THE PROBLEM:
Search the entries below for the string "will" and copy the lines that hold it.

MATERIAL PROVIDED:
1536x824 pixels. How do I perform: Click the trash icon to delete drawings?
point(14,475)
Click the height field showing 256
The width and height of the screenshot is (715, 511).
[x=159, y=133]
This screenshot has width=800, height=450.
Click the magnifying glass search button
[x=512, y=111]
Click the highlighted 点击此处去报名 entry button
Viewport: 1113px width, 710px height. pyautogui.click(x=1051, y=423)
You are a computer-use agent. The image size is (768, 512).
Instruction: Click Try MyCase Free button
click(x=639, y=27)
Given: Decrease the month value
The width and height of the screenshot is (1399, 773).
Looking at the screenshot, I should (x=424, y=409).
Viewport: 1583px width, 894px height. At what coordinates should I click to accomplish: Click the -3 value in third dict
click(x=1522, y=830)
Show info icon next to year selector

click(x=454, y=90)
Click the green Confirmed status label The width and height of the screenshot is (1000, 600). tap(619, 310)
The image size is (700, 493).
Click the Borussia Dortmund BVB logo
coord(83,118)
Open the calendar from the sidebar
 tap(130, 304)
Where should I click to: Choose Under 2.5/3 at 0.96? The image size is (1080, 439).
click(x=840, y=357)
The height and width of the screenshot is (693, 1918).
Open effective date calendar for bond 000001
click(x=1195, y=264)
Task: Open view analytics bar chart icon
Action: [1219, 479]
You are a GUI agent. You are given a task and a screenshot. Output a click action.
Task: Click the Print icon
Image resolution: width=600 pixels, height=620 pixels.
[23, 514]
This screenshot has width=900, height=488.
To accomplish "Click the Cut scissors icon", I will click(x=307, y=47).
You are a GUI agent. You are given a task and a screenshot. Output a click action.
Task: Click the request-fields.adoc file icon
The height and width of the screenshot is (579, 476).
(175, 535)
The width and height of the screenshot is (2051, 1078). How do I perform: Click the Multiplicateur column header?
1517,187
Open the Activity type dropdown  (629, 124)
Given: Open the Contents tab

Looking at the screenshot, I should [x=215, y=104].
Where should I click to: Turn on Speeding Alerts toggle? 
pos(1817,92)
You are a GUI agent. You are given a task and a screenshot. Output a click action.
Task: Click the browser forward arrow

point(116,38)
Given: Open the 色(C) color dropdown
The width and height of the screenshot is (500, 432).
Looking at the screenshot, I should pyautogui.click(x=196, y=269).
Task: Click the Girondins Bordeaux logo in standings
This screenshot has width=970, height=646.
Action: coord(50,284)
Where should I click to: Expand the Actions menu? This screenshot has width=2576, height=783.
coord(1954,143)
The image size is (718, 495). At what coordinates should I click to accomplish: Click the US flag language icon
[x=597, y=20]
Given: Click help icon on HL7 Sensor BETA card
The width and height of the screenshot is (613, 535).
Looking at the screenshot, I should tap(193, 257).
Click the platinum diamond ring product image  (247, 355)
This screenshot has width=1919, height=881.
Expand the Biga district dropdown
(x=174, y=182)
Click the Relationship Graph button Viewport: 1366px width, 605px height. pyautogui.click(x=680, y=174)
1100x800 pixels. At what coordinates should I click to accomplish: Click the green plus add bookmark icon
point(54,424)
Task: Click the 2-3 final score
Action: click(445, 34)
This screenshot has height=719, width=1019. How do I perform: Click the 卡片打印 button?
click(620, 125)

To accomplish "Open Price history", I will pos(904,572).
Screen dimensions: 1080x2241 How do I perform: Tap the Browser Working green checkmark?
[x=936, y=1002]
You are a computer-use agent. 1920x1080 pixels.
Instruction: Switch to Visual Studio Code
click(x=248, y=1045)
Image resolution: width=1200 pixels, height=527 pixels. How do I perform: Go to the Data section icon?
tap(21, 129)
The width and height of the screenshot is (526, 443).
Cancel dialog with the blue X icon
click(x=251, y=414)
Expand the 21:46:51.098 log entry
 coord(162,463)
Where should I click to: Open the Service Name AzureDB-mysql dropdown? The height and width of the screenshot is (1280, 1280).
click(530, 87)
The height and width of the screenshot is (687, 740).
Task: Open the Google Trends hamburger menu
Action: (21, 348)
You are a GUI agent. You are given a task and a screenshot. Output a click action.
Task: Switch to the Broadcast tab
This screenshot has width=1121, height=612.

EXPECTED OUTPUT:
To accomplish "Click the Cut scissors icon", I will click(x=307, y=47).
To accomplish "Open Price history", I will pos(904,572).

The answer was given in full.